- [Written instruction]
Find every line in the listing that contains the word "width", and copy each of those lines in full.

- [Data section]
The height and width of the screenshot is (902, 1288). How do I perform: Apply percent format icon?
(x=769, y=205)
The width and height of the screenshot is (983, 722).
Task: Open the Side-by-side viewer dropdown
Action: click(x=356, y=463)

- [Written solution]
The height and width of the screenshot is (902, 1288). How do I perform: Apply percent format icon?
The width and height of the screenshot is (983, 722).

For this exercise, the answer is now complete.